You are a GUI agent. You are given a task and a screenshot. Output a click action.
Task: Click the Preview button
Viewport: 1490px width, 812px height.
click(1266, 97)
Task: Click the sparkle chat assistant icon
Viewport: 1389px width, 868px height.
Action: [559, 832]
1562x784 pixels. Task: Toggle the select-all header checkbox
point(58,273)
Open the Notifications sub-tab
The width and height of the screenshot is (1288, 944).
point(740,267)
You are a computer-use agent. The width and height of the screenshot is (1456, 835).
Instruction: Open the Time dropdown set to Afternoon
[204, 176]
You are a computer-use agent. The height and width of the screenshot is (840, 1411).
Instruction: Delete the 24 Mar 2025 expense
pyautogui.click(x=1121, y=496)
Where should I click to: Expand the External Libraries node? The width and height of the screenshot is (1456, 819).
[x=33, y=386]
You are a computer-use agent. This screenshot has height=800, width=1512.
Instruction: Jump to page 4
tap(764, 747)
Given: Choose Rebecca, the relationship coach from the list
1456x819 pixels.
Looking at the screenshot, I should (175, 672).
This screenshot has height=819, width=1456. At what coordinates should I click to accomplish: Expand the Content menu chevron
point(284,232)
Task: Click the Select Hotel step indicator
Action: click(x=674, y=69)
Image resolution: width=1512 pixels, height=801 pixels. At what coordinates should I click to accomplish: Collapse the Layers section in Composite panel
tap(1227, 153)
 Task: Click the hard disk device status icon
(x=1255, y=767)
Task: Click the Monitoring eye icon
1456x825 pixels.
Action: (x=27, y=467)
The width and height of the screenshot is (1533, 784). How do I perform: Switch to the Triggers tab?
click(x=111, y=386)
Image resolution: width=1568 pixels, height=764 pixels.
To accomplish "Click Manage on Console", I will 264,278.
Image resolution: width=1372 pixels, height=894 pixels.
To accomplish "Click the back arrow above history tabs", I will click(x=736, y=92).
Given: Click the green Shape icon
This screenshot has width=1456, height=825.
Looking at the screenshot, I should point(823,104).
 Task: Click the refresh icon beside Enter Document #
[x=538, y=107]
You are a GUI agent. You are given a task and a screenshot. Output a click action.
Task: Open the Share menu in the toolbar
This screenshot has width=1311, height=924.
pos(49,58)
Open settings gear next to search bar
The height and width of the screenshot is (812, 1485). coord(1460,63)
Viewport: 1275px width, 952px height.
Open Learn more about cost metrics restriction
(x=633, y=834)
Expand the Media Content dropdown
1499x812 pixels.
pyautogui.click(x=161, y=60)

# # #

▸ To do: Among the records, find all lines that include the string "computer" and return them.

▸ Result for this exercise:
You are a computer-use agent. The width and height of the screenshot is (1456, 835).
You are a computer-use agent. The height and width of the screenshot is (840, 1411).
You are a computer-use agent. This screenshot has height=800, width=1512.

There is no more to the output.